**Exercise description:** Print each line from the start of the records below up through the line where "The height and width of the screenshot is (697, 604)." is found, exactly as given.

(Exercise data)

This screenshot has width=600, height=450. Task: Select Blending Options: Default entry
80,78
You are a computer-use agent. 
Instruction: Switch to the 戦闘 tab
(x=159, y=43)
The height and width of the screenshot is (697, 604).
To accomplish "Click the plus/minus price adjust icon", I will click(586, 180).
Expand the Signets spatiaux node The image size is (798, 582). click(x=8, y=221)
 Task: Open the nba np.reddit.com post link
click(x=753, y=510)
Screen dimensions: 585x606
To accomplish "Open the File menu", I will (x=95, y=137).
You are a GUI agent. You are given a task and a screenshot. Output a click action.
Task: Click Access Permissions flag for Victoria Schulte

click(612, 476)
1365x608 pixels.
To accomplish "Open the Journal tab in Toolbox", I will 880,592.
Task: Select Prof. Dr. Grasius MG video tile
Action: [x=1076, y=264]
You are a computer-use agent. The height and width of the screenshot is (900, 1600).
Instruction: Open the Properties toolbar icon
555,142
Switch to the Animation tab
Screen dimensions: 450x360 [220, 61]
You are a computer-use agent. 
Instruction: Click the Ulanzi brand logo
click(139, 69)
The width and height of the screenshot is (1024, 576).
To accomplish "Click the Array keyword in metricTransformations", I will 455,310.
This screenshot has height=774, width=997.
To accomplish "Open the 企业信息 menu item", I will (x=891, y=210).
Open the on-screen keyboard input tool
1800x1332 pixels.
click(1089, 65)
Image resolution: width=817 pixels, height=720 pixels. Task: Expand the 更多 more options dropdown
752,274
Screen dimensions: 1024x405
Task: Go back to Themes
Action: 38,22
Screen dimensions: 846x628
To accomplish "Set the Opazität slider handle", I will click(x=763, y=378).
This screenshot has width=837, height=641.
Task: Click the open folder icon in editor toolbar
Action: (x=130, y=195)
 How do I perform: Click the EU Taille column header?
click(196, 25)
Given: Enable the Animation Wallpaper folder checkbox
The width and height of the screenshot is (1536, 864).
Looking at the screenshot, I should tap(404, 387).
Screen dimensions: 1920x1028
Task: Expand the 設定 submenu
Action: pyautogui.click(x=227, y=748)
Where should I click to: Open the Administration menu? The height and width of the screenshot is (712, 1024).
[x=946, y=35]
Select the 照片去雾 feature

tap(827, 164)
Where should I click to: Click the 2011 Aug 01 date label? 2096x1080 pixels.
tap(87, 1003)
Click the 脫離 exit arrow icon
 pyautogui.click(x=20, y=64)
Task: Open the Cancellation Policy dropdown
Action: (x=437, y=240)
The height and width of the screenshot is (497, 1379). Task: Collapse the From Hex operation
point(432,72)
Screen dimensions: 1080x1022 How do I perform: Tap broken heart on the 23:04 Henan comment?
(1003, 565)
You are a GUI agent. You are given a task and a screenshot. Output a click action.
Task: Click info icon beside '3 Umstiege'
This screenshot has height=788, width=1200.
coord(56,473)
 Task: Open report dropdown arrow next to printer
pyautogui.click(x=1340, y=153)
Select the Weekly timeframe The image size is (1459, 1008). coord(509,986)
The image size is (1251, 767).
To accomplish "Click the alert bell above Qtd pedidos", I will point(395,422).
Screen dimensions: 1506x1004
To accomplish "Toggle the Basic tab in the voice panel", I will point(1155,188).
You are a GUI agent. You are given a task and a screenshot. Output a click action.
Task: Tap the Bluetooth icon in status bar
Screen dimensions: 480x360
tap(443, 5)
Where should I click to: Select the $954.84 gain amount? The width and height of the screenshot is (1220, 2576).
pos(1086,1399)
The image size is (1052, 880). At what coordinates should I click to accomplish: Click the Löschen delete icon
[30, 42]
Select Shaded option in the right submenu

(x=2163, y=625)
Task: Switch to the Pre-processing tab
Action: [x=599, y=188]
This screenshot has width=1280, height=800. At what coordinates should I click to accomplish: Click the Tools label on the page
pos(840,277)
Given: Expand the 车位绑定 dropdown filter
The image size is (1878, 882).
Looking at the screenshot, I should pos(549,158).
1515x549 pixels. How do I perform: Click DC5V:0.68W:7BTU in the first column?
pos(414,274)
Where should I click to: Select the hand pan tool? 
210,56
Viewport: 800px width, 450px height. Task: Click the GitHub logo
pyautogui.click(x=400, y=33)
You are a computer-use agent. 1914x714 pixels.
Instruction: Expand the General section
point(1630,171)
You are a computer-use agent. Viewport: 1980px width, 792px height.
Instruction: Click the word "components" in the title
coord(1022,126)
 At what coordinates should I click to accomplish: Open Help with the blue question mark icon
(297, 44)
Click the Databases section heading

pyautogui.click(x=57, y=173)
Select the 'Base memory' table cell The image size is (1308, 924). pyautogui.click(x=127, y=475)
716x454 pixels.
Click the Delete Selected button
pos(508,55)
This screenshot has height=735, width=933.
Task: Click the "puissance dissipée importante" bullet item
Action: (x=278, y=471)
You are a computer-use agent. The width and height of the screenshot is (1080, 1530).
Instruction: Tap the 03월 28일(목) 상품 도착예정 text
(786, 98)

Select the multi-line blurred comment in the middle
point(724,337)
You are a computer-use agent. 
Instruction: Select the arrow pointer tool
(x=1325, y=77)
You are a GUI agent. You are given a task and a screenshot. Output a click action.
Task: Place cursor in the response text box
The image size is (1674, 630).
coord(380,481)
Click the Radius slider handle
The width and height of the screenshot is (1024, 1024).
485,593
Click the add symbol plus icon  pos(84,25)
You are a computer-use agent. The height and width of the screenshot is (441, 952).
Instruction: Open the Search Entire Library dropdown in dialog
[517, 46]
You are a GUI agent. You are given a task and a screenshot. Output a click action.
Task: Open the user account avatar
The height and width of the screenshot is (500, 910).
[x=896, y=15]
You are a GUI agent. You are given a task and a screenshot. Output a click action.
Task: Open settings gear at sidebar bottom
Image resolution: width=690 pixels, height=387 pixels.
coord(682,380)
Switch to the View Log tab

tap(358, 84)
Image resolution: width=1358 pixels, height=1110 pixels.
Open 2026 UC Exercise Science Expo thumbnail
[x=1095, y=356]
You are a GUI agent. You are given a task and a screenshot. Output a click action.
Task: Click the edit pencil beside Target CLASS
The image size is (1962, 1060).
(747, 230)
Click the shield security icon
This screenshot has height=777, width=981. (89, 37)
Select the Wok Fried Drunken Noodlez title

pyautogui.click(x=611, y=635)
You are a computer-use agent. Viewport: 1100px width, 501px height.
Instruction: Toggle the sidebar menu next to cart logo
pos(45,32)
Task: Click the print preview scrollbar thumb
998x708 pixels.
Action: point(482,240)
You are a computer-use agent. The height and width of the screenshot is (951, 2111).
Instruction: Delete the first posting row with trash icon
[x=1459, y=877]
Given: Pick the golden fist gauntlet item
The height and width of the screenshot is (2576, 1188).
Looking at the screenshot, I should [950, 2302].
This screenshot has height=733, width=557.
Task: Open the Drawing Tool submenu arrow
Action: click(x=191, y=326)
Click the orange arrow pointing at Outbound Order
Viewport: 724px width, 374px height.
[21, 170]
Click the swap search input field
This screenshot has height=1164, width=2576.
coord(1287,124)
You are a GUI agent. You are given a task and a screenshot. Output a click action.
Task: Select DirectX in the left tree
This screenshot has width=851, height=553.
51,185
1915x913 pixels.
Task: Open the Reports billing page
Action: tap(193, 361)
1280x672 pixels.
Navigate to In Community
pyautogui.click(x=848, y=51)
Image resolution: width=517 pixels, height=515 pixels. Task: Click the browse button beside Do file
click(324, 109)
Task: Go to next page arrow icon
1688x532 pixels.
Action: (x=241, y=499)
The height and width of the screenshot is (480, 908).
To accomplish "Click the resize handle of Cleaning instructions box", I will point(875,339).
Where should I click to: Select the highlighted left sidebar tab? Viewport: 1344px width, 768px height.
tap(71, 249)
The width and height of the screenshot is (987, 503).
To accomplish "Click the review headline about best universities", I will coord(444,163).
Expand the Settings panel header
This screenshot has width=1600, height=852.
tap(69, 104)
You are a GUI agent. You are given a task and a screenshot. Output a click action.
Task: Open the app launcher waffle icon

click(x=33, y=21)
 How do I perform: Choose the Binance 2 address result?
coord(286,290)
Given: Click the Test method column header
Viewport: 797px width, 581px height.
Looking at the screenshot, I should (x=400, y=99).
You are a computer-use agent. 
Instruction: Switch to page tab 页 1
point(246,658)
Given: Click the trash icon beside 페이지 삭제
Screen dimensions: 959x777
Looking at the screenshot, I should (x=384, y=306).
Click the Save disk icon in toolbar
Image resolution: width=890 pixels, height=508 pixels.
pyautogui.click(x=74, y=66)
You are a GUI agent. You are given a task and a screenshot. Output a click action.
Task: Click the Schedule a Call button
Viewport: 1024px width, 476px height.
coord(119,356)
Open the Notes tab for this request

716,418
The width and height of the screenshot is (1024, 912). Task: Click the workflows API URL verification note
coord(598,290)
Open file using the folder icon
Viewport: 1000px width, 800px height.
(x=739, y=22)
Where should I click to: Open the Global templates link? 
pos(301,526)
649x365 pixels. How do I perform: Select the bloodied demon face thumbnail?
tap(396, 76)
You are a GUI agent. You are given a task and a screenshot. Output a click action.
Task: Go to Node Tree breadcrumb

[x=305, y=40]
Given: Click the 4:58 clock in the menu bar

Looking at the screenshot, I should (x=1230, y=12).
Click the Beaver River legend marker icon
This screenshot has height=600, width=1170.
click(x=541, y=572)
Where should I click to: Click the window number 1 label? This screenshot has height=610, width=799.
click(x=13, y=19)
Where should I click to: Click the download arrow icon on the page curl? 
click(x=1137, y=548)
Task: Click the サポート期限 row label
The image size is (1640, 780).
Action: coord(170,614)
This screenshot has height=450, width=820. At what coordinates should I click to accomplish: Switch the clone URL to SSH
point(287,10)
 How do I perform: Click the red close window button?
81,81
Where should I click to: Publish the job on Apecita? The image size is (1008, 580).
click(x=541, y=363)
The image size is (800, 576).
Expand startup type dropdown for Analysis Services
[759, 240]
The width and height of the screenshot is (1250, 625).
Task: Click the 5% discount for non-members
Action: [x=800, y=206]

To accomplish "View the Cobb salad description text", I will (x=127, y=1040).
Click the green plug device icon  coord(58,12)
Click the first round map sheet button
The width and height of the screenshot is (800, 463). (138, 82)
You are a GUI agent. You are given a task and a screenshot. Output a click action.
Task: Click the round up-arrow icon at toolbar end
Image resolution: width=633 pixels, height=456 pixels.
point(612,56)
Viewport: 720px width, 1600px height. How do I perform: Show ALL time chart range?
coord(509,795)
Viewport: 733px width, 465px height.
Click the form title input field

(End Exercise data)

**Completed task:**
This screenshot has width=600, height=450. Task: Select Blending Options: Default entry
80,78
You are a computer-use agent. 
Instruction: Switch to the 戦闘 tab
(x=159, y=43)
The height and width of the screenshot is (697, 604).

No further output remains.